I wonder if dgeiser13 has noticed that has Battle Angel has been pushed back to 2009! That will be an even dozen years after the Titanic evidently sunk his career.

Yes, ideals are important - even though the road to hell is paved with good intentions - and Capra did a great job of showing America its ideals, in this movie and particularly in It's a Wonderful Life (did that make Jimmy Stewart the model of America's ideal man?).

So why is the filibuster unfortunate these days?

Kong Island - I'll get right on it. Hope I don't get lost on it.

I don't blame Cameron for not wanting to become a latter-day Jacques Cousteau. And, since you've raised the Titanic, didn't Titanic make a big fat profit? I haven't looked it up, but I got the impression it did.

I know that the Jimmy Stewart in my mind's eye is from It's a Wonderful Life. I also know that the film was not beloved until it entered the public domain. But didn't every Hollywood actor born around the turn of the century become "the model of America's ideal man"?

The filibuster allows conservatives to block, for lack of a better word, "democracy." It destroys consensus, promotes gridlock and slows progress and progressivism. By definition I think that these are things that everyone is against.

King Kong Island sounds awww-suumm.

I think that Cameron might just want to be a latter-day Cousteau. He certainly seems unable to do anything else. I imagine that within a decade we will see him in Howard Hughes-style flippers made from Kleenex® boxes, calling himself "Bobbie Buoy Ballard" and muttering about hypothermia.

What do you do as soon as you've established yourself as the best big-budget director Hollywood has ever seen? Evidently you go deep sea fishing for more than a decade. I fully expect to see Cameron climbing rusty harpoons to stab at the bloated corpse of Orson Welles if he doesn't get a new movie out soon.

Just think of it: From Piranha Part Two:The Spawning to Titanic in sixteen years. Then eight years of nuthin'. With nuthin' in sight. Thar' he blows up...

Columbus is making a Namor movie?

Well...I liked his Harry Potter movies and Rent, so maybe there is hope...

After all, Brett Ratner's X-Men 3 trailer looks kick-ass, and Ratner isn't exactly the cream of the crop.

"Columbus is making a Namor movie?" Not anymore!

I've said it before, I'll say it again: Chris Columbus could film the phone book... and it feels like it.

I haven't seen Rent (and won't until someone comes up with the security deposit) in spite of the fact that I liked a Secret Santa track from the movie... maybe the stage... whatever. As for Harry Potter: I saw HPs III-IV before I saw HPs I-II. I'm glad that I did.
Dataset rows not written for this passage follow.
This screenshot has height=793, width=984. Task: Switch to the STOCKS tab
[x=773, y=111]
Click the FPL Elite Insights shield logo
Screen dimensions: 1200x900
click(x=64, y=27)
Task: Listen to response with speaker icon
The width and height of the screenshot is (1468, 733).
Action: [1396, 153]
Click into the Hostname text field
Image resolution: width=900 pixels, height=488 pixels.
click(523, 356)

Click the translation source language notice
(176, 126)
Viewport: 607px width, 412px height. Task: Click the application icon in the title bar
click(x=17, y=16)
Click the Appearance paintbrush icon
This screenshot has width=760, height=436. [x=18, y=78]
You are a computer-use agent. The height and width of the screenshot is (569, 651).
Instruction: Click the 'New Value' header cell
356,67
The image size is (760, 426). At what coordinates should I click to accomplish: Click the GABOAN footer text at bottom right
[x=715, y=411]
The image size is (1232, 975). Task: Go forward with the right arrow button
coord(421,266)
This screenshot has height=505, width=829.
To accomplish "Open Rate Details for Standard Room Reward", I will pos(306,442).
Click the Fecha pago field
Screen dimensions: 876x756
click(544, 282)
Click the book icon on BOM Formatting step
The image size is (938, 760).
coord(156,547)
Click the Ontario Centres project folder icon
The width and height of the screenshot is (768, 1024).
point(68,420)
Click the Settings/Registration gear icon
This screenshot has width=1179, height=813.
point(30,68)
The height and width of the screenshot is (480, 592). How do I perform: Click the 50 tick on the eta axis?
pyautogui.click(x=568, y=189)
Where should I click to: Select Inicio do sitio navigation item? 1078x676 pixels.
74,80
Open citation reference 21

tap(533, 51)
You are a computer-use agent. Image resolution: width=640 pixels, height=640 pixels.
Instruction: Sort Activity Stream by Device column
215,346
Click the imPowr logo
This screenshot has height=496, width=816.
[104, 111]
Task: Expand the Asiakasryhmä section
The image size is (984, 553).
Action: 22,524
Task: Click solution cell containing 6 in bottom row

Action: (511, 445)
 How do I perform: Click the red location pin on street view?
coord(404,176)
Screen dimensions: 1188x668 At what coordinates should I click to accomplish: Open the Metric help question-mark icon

I wish I'd never discovered Columbus.

I haven't seen the X III trailer but I have to say that if it doesn't look awesome then we are all Doomed.

Be that as it may. I'd rather see geniuses stumble than idiots soar.

In further zombie-related news: Zack Snyder is the most recent director to ascend to the throne of "Future The Watchmen Director." I will reserve my judgement until 300 comes out but until then... Yipee?

Damn it! I have personal reasons for not wanting Watchmen to be made (let's just say I have some...ambitious...goals, unless they get Aronofsky back, which I am all for).

But, Zack Snyder? Well...um...I seem to be one of the few who couldn't stand the Dawn of the Dead remake. Hm.

Thanks for your opinion, and for (I suspect) drawing Odysseus's attention to this.

High-speed internet service: $14.95 a month.
Large bowl of aglio e olio: 57¢.
Taking time to respond
to posts on a page made by
members of your calling circle: priceless.

So glad you liked The Descent! I like your musing on evolutionary traits. Hey, another theory, can't remember if I covered this elsewhere: instead of the whole thing being a coma-nightmare, the other interpretation is that Sarah finally goes mad in the caves and kills everyone.

BTW, dayfornight was the original sharer, not darktremor.

Hey, I just rewatched The Hustler too! Damn, what am I going to do when Newman retires?